Records from a data source:
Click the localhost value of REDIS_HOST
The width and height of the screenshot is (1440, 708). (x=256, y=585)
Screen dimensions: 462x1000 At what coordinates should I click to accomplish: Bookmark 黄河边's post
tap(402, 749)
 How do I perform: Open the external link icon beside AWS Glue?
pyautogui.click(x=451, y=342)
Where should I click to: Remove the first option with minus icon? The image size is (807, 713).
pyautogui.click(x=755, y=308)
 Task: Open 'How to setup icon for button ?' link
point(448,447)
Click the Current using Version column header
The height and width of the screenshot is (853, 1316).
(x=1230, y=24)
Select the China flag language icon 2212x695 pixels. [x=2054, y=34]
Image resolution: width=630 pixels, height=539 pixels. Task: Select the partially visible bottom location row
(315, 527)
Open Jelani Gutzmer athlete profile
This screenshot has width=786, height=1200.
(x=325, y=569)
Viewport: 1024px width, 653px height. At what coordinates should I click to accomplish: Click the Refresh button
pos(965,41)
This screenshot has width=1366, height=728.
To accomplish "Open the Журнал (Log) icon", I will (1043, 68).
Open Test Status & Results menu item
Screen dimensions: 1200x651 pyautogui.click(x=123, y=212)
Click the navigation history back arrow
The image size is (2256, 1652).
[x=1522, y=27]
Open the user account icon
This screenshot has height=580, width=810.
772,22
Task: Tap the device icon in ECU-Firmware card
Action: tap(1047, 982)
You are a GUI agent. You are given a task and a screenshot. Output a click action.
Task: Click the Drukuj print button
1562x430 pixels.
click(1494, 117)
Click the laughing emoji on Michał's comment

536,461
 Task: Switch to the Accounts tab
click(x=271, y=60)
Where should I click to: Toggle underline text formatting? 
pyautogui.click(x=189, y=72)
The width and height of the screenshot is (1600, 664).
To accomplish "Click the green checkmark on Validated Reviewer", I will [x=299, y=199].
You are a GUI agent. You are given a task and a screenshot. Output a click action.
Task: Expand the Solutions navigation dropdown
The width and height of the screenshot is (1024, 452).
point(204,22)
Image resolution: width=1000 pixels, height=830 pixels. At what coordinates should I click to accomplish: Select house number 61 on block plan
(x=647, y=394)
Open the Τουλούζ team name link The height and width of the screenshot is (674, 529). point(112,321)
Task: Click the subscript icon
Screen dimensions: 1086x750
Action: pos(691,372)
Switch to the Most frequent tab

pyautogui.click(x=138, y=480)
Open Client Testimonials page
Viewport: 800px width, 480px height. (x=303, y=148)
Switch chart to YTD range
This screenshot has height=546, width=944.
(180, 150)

## TRY IT:
Word for word, transcribe each of the entries above.

## RESPONSE AREA:
Click the localhost value of REDIS_HOST
The width and height of the screenshot is (1440, 708). (x=256, y=585)
Screen dimensions: 462x1000 At what coordinates should I click to accomplish: Bookmark 黄河边's post
tap(402, 749)
 How do I perform: Open the external link icon beside AWS Glue?
pyautogui.click(x=451, y=342)
Where should I click to: Remove the first option with minus icon? The image size is (807, 713).
pyautogui.click(x=755, y=308)
 Task: Open 'How to setup icon for button ?' link
point(448,447)
Click the Current using Version column header
The height and width of the screenshot is (853, 1316).
(x=1230, y=24)
Select the China flag language icon 2212x695 pixels. [x=2054, y=34]
Image resolution: width=630 pixels, height=539 pixels. Task: Select the partially visible bottom location row
(315, 527)
Open Jelani Gutzmer athlete profile
This screenshot has width=786, height=1200.
(x=325, y=569)
Viewport: 1024px width, 653px height. At what coordinates should I click to accomplish: Click the Refresh button
pos(965,41)
This screenshot has width=1366, height=728.
To accomplish "Open the Журнал (Log) icon", I will (1043, 68).
Open Test Status & Results menu item
Screen dimensions: 1200x651 pyautogui.click(x=123, y=212)
Click the navigation history back arrow
The image size is (2256, 1652).
[x=1522, y=27]
Open the user account icon
This screenshot has height=580, width=810.
772,22
Task: Tap the device icon in ECU-Firmware card
Action: tap(1047, 982)
You are a GUI agent. You are given a task and a screenshot. Output a click action.
Task: Click the Drukuj print button
1562x430 pixels.
click(1494, 117)
Click the laughing emoji on Michał's comment

536,461
 Task: Switch to the Accounts tab
click(x=271, y=60)
Where should I click to: Toggle underline text formatting? 
pyautogui.click(x=189, y=72)
The width and height of the screenshot is (1600, 664).
To accomplish "Click the green checkmark on Validated Reviewer", I will [x=299, y=199].
You are a GUI agent. You are given a task and a screenshot. Output a click action.
Task: Expand the Solutions navigation dropdown
The width and height of the screenshot is (1024, 452).
point(204,22)
Image resolution: width=1000 pixels, height=830 pixels. At what coordinates should I click to accomplish: Select house number 61 on block plan
(x=647, y=394)
Open the Τουλούζ team name link The height and width of the screenshot is (674, 529). point(112,321)
Task: Click the subscript icon
Screen dimensions: 1086x750
Action: pos(691,372)
Switch to the Most frequent tab

pyautogui.click(x=138, y=480)
Open Client Testimonials page
Viewport: 800px width, 480px height. (x=303, y=148)
Switch chart to YTD range
This screenshot has height=546, width=944.
(180, 150)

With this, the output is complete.